Я иду, руки назад, по бесконечным коридорам и переходам тюрьмы. Надзирательница, толстенькая, задастая, громыхая здоровенными ключами, отпирает одну дверь за другой. Вот сильно запахло щами и еще чем-то кислым, точно как в Паневежисе, в фабричной столовой. Я знаю — теперь уже скоро. В длинном коридоре следственного корпуса на одном из кабинетов висит табличка: «Амбулаторная психиатрическая экспертиза. Прием по понедельникам и средам…» Я ее видел, когда меня водили на допросы к Курбатовой.
«Лепить» я не собираюсь, бесполезно. Еще нажалуются врачи, что симулянт, в суде за это добавят. А потом, я думаю, в сумасшедшем доме еще хуже сидеть, чем в тюрьме. Ни к чему мне это…

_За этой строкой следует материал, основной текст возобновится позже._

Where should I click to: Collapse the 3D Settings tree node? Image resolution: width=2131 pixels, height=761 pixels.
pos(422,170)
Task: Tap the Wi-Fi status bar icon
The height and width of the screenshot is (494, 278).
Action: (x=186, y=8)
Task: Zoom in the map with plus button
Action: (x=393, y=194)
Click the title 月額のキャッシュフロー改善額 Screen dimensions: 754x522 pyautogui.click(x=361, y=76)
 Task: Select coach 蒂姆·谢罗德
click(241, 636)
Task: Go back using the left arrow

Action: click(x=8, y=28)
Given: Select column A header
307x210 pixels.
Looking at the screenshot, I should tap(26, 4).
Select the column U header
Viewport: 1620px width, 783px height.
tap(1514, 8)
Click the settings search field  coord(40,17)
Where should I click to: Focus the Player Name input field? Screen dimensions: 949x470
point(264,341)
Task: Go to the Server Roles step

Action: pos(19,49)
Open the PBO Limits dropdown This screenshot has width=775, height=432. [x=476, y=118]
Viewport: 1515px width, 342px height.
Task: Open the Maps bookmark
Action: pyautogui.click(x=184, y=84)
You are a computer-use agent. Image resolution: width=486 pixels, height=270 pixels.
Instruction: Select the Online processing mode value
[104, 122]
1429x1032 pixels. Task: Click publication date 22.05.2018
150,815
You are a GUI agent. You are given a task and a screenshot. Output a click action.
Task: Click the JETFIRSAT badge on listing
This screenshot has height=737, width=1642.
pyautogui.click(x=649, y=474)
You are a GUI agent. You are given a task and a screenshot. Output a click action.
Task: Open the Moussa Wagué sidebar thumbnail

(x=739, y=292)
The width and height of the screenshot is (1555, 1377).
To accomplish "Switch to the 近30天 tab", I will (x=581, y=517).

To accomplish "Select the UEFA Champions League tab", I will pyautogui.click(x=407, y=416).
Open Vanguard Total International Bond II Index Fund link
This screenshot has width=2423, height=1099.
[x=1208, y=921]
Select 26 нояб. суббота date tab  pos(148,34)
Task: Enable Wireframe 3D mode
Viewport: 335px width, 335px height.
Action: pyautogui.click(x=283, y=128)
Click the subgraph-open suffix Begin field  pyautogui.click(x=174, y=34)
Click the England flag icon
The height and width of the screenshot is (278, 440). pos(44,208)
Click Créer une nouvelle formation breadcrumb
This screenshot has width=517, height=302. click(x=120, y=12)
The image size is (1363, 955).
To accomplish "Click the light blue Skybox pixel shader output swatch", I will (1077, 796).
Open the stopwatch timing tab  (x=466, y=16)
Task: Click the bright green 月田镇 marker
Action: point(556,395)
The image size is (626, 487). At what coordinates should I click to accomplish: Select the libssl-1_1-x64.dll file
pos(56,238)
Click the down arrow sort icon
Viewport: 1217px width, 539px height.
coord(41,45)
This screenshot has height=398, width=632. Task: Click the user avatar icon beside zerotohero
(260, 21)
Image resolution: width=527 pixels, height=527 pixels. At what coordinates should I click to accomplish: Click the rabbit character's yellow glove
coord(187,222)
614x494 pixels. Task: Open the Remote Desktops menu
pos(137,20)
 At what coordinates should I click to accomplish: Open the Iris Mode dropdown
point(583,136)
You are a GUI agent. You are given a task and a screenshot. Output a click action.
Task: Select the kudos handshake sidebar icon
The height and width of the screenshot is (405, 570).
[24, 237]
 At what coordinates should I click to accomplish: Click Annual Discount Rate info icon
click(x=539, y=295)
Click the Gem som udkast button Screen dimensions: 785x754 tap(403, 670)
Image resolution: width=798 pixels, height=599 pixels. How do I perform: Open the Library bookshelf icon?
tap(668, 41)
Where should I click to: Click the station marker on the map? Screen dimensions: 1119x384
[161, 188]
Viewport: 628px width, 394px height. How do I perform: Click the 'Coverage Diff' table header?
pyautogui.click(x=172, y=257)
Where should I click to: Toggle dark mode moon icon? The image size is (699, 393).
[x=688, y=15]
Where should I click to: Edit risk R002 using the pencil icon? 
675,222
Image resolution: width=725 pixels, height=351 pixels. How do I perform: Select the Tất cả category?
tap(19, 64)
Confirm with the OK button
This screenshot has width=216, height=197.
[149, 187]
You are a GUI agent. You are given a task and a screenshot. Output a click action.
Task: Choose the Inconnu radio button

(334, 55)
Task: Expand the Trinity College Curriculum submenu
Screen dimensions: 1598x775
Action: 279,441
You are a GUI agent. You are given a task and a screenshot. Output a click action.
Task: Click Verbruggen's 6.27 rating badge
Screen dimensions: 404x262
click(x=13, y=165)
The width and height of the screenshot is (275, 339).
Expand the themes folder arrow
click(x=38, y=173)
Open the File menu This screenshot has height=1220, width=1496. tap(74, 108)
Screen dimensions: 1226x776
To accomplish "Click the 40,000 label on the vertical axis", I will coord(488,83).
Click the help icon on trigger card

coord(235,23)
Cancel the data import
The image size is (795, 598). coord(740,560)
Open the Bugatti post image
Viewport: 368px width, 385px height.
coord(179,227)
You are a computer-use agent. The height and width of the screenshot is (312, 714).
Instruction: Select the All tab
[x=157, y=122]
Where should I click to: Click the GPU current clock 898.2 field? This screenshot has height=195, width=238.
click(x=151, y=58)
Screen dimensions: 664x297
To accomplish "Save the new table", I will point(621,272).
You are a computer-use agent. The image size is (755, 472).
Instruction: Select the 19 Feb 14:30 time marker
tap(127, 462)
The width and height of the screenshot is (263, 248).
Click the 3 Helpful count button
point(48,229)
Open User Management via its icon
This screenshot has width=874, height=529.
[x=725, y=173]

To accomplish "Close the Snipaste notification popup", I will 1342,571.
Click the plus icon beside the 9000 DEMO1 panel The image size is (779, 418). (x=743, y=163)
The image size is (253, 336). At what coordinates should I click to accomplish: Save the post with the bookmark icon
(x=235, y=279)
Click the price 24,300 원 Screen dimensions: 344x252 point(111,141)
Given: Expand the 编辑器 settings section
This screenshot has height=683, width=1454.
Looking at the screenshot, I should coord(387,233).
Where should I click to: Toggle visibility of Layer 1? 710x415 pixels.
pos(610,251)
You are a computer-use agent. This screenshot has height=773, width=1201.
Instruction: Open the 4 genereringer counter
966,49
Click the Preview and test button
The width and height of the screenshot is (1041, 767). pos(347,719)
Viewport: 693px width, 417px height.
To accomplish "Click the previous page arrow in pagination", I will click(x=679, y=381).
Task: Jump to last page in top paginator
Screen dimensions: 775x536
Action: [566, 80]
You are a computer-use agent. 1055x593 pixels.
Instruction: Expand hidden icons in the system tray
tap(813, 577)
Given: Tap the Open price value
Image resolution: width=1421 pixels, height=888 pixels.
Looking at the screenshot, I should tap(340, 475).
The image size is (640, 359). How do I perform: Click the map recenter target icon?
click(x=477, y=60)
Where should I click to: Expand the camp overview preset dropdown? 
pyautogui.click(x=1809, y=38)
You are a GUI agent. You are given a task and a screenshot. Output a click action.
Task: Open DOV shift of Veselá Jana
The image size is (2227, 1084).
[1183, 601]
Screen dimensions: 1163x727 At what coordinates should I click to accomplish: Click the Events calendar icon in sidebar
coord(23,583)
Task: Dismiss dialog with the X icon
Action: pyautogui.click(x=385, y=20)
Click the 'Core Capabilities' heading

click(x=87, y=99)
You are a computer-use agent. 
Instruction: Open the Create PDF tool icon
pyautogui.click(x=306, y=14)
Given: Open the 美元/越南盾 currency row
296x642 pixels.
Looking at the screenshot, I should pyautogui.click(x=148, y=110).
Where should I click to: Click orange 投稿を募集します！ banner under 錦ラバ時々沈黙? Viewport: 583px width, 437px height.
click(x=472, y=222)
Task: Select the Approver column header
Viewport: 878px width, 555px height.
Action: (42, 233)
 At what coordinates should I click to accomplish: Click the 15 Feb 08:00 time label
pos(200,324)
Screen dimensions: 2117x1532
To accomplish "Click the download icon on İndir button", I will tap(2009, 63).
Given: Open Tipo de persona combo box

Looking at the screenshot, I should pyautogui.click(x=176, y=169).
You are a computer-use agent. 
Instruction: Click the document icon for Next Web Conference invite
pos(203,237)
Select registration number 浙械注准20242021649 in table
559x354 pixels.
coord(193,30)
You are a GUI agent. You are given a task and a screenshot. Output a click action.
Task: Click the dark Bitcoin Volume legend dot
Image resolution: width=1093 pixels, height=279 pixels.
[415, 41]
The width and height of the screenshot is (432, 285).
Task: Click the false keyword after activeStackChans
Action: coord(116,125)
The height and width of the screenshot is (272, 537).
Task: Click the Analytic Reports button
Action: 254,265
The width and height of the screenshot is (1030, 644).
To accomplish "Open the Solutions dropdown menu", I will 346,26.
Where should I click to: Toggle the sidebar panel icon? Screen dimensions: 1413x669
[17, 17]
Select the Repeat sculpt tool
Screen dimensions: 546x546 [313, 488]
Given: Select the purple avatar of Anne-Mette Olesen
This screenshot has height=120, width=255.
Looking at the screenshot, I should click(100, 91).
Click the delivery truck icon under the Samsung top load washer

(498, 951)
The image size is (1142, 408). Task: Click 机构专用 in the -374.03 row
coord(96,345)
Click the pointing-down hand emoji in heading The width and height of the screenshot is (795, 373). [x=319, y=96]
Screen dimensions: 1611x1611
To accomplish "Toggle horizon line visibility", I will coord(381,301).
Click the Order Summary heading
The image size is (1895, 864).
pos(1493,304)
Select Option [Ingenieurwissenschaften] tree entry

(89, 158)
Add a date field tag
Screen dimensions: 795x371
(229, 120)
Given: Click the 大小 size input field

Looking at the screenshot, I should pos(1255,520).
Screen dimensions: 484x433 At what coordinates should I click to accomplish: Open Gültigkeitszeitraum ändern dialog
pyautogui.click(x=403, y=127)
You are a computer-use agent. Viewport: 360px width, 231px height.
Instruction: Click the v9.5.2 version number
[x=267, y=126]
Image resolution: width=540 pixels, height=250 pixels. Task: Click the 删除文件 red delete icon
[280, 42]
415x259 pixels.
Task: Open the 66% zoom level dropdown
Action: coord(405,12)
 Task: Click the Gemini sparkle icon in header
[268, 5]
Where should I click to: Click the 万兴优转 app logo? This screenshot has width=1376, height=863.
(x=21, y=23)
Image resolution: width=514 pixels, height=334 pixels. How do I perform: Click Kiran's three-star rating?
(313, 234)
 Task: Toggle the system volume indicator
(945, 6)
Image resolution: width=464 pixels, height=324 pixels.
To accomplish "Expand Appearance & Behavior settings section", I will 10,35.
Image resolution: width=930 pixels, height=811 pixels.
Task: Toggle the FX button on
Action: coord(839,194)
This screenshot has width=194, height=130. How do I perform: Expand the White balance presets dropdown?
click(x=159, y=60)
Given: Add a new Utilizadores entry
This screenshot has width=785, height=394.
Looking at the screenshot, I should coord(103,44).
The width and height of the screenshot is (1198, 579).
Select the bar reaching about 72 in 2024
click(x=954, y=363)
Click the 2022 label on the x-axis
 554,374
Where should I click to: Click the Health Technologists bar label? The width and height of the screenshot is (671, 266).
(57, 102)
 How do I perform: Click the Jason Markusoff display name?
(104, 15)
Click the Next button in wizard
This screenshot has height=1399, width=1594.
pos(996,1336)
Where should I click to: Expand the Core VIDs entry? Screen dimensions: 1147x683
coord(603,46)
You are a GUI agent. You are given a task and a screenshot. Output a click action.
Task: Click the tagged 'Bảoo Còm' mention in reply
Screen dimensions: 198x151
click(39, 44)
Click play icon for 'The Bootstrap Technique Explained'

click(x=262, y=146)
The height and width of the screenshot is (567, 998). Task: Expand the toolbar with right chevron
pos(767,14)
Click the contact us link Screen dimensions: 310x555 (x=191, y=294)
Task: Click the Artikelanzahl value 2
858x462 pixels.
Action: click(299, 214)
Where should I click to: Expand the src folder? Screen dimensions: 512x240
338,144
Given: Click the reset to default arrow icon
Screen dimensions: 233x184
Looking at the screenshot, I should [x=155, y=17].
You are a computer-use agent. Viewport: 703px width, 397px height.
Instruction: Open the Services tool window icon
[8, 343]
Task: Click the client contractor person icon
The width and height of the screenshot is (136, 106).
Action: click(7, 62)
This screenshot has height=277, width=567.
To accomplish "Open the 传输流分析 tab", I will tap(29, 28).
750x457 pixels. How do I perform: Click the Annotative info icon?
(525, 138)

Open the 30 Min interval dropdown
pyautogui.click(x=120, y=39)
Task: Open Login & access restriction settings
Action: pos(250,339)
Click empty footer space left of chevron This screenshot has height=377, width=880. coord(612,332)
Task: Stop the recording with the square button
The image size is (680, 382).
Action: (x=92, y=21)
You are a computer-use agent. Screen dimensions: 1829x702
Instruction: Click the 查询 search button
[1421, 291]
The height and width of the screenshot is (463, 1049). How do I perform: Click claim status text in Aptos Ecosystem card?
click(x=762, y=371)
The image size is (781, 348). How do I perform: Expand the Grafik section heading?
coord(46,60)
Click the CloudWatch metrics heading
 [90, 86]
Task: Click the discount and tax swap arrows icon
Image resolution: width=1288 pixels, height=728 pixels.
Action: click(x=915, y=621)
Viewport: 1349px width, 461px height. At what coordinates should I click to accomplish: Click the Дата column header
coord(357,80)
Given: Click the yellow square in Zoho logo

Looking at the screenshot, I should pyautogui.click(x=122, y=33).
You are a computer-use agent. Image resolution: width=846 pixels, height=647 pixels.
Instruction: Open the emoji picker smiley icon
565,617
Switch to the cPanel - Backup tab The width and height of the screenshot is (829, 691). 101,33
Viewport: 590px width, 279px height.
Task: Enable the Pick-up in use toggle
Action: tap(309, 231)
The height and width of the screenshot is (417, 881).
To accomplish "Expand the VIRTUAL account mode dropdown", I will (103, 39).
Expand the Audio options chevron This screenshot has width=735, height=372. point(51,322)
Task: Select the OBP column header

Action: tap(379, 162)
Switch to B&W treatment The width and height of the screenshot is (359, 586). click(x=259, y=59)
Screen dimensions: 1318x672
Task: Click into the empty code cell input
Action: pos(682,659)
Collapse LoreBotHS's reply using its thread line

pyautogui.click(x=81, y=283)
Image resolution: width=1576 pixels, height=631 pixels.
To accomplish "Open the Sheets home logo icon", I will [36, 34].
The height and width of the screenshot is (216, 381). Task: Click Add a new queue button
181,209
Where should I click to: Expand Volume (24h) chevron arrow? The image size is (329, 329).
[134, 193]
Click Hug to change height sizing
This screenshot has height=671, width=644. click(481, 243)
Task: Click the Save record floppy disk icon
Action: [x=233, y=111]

…Врачи сидят за столом, в белых халатах. Такие любезные все, добрые вроде. Один, с бородкой, в толстых очках, все улыбается, разговаривает как с первоклассником. Вопросы задает. Вопросы-то легкие, обыкновенные совсем:
— Сколько лет?..
— Где родился?..
— Где жил?..
— Как учился?..
— Курил?..
— Чем болел?..
— В какие игры играл?..
— Пил?..
— Головой не ударялся?..
— Пьяницы среди родных были?..
Совсем обыкновенные вопросы, легкие. Курбатова задает куда труднее…
— Расскажите, как было дело?
Рассказал. Как на допросе, только покороче.
— Как вы относитесь к происшедшему?
Как отношусь. Дураки были, конечно. Да и Володька сдрейфил. Объясняй теперь. Опустил глаза, сказал:
— Дурак был. Теперь жалею…
Он опустил глаза и сказал:
— Дурак был, теперь жалею…
И непонятно было, о чем он жалеет: о том, что был дураком, о том, что убил человека, или о том, что попался? Вопроса этого он не ожидал, задумался, и видно было, что ему трудно ответить. Но память услужливо подсказала стереотип: «Дурак был». Взрослые, те чаще говорят стыдливо: «Пьяный был…»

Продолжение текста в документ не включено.